Greg Hogan created FLINK-2685:
---------------------------------

             Summary: TaskManager deadlock on NetworkBufferPool
                 Key: FLINK-2685
                 URL: https://issues.apache.org/jira/browse/FLINK-2685
             Project: Flink
          Issue Type: Bug
          Components: Distributed Runtime
    Affects Versions: master
            Reporter: Greg Hogan


This deadlock occurs intermittently. I have a {join} followed by a {chain<join,filter>} followed by a {reduceGroup}. Stack traces and local variables from one each of the {join} threads below.

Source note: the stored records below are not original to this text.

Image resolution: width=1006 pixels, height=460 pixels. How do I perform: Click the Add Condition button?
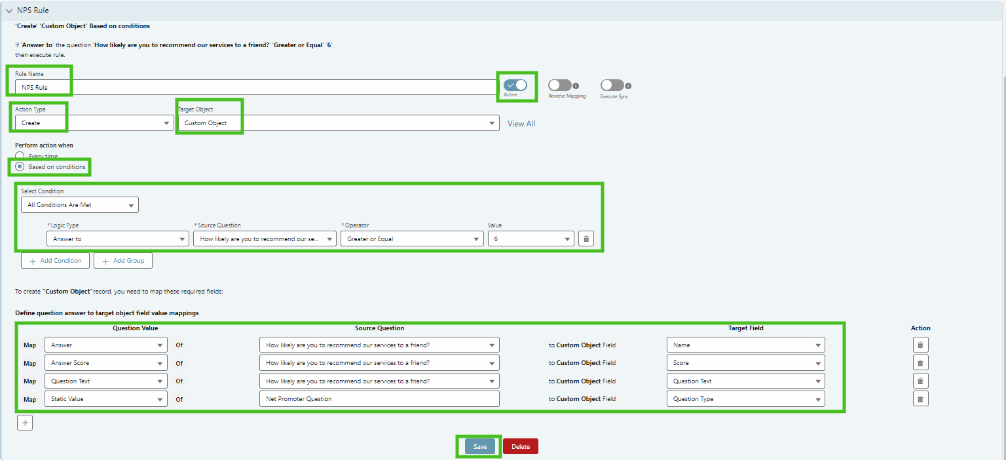coord(55,261)
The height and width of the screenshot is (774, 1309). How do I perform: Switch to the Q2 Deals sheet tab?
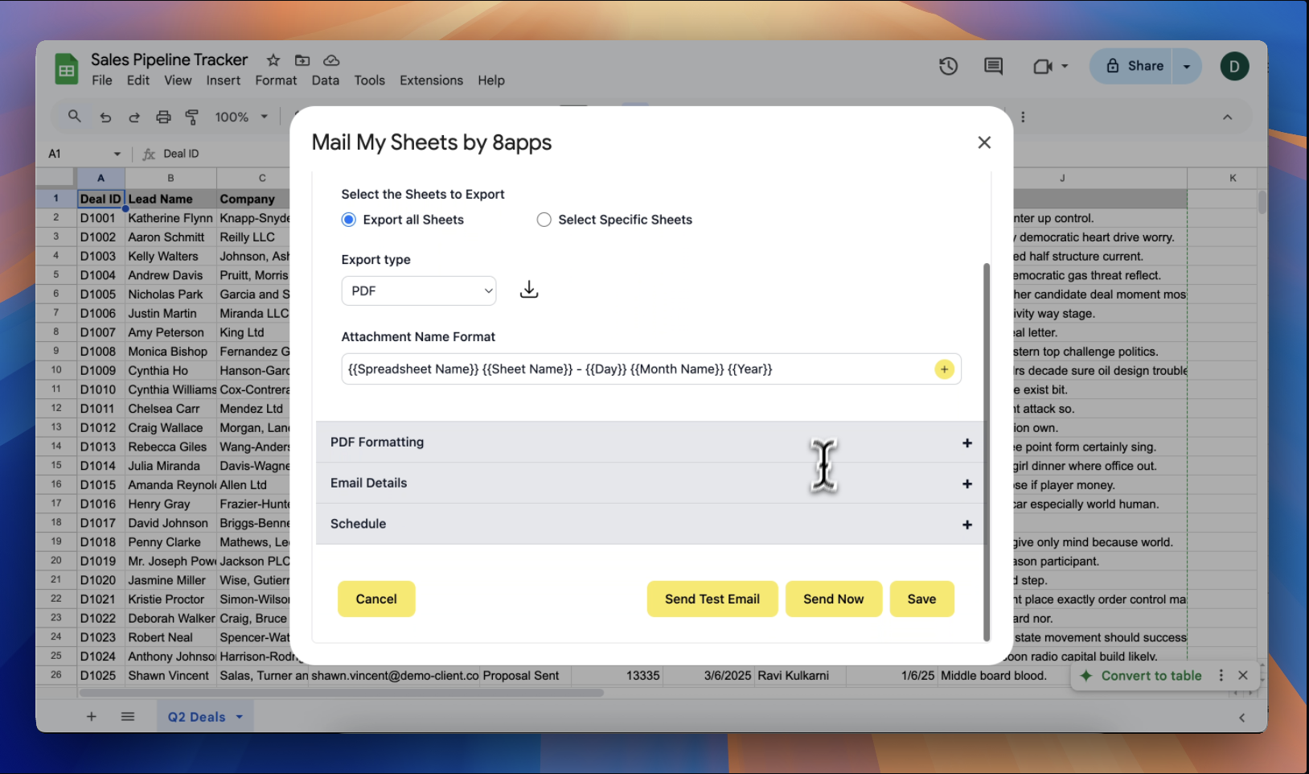coord(197,717)
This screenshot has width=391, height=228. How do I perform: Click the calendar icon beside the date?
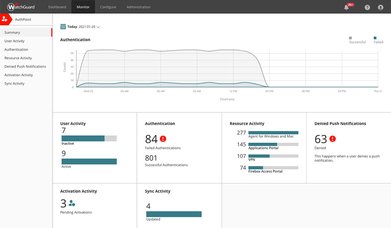63,26
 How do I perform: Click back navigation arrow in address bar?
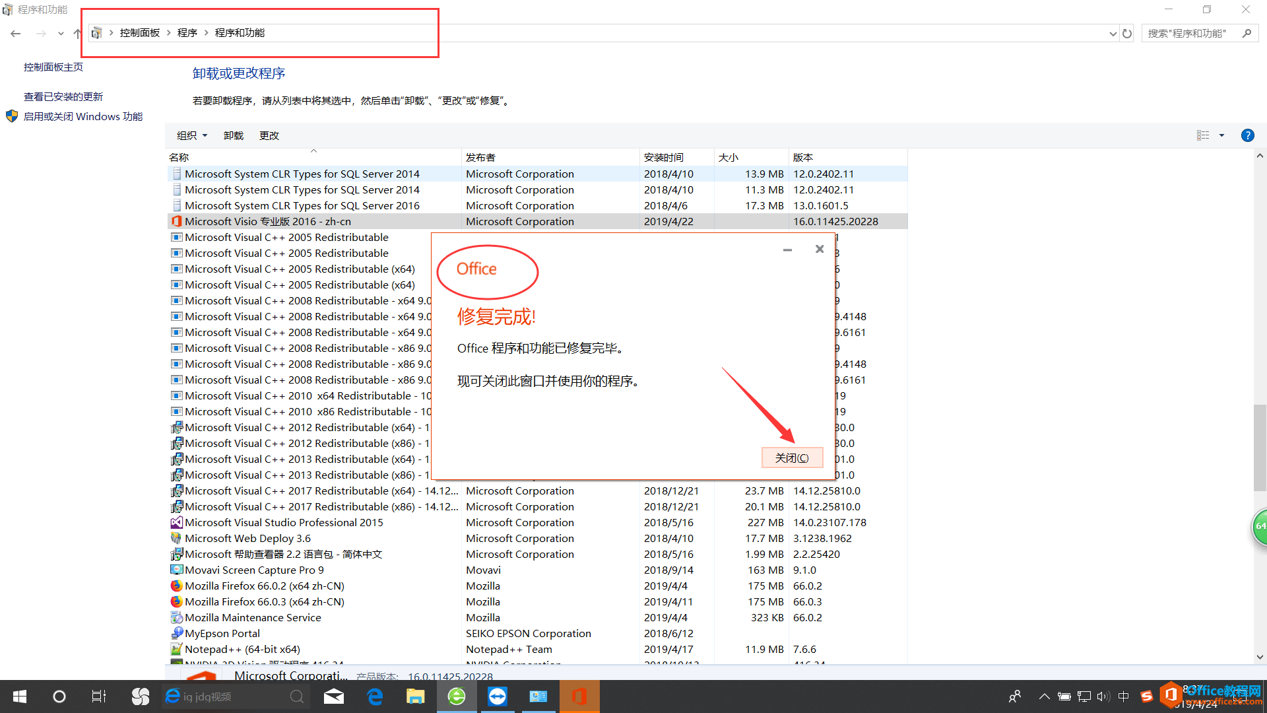point(16,32)
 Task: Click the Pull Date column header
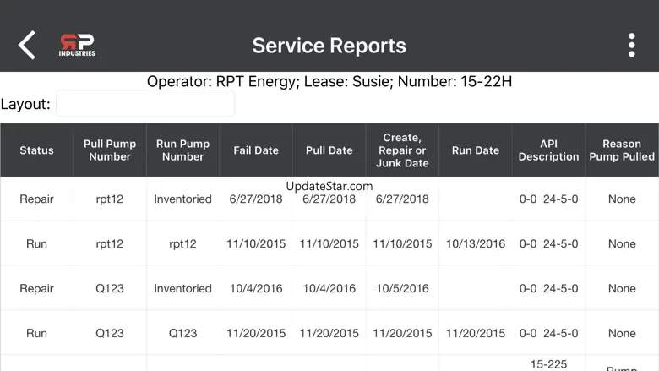[x=329, y=150]
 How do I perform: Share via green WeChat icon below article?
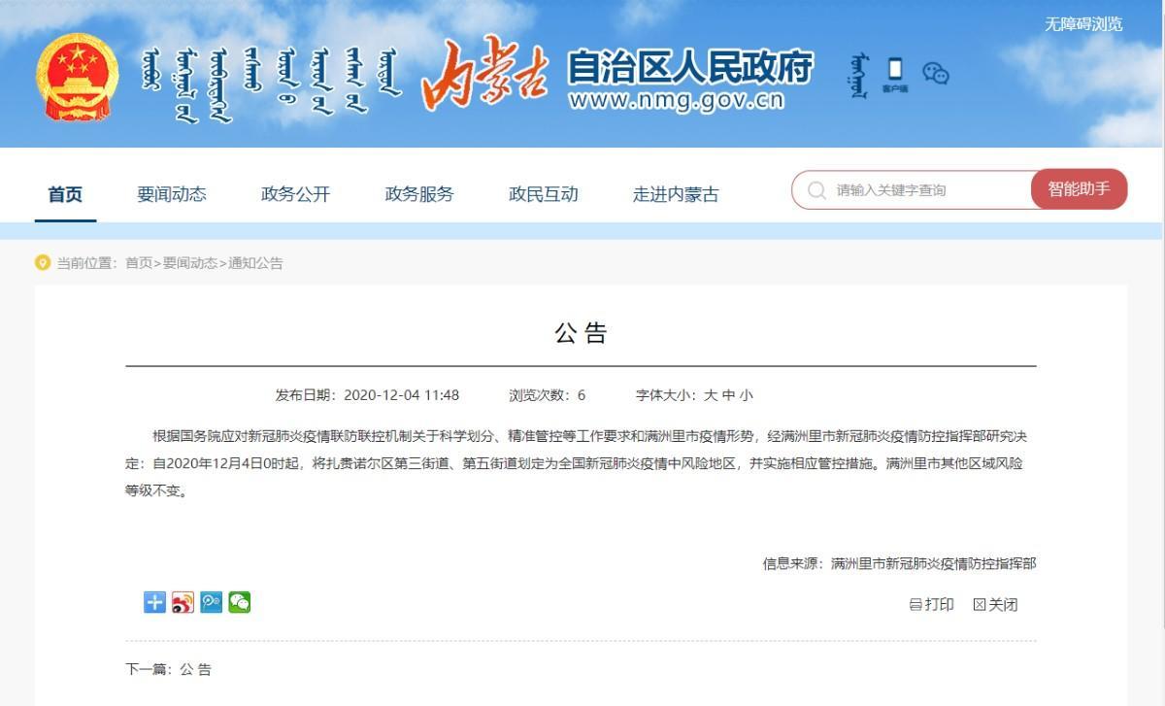click(x=240, y=602)
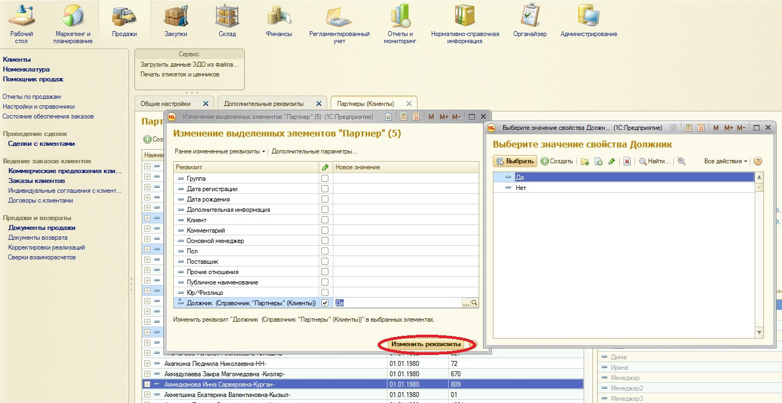Uncheck the Должник attribute checkbox
The width and height of the screenshot is (782, 403).
(x=325, y=303)
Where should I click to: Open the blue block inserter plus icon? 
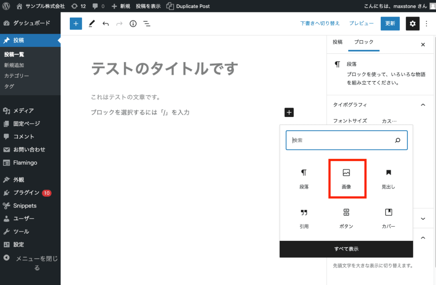tap(76, 23)
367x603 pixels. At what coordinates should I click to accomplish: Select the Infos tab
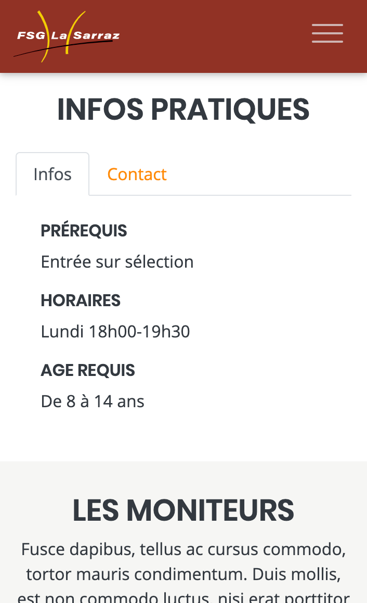point(52,173)
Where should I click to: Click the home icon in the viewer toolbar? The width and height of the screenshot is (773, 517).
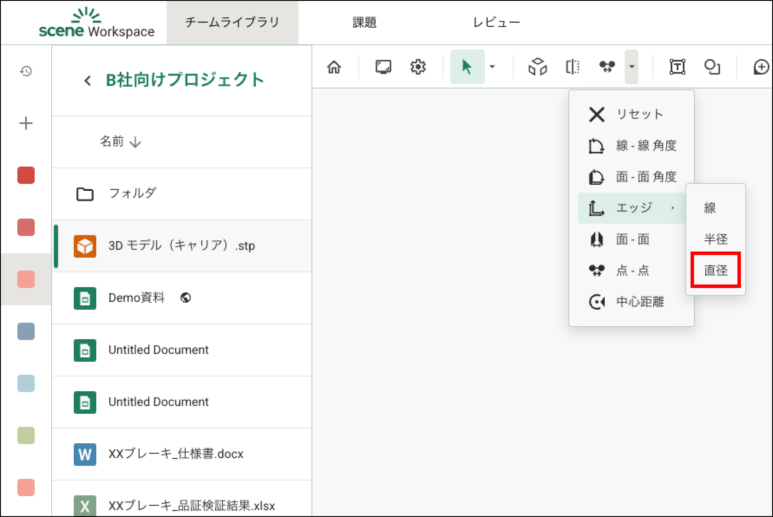[334, 67]
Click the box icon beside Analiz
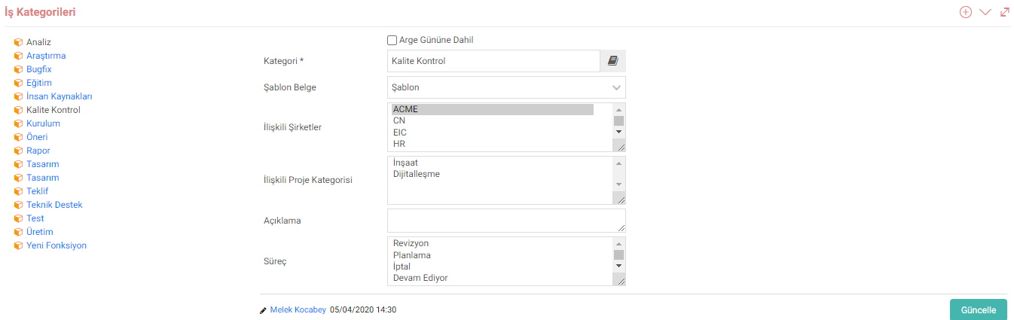This screenshot has height=320, width=1014. (x=19, y=42)
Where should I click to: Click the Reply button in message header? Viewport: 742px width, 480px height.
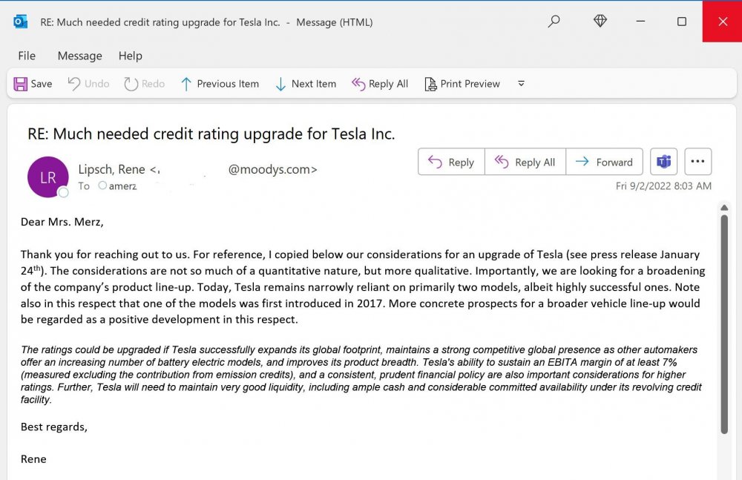tap(451, 162)
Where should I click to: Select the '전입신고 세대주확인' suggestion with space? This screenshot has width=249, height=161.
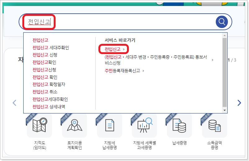(51, 48)
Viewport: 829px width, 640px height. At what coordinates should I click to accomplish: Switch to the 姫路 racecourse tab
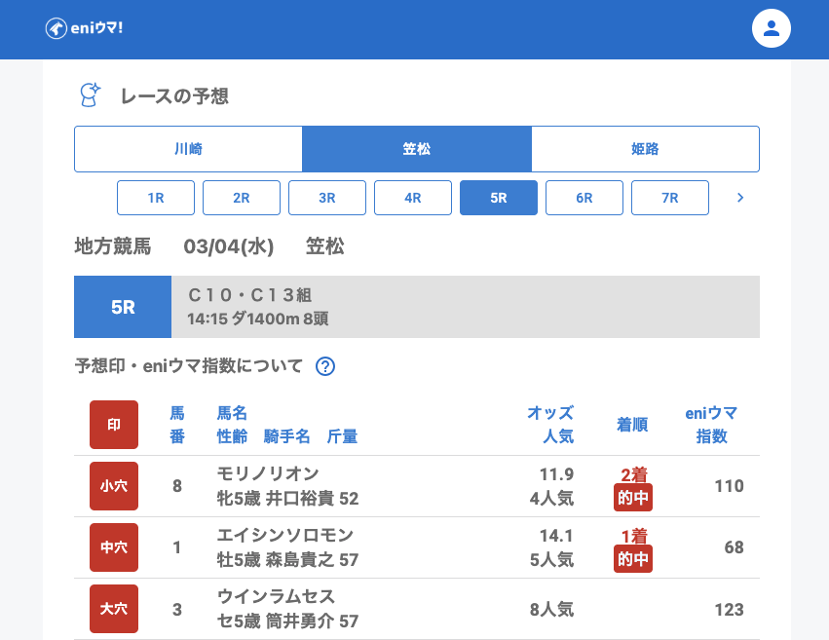[645, 149]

The {join}s are waiting on a buffer to become available ({networkBufferPool.availableMemorySegments.count=0}). Both {LocalBufferPool}s have been given extra capacity ({currentPoolSize=60 > numberOfRequiredMemorySegments=32}). The first {join} is at full capacity ({currentPoolSize=numberOfRequestedMemorySegments=60}) yet the second {join} has not acquired any ({numberOfRequestedMemorySegments=0}).

{LocalBufferPool.returnExcessMemorySegments} only recycles {MemorySegment}s from its {availableMemorySegments}, so any requested {Buffer}s will only be released when explicitly recycled.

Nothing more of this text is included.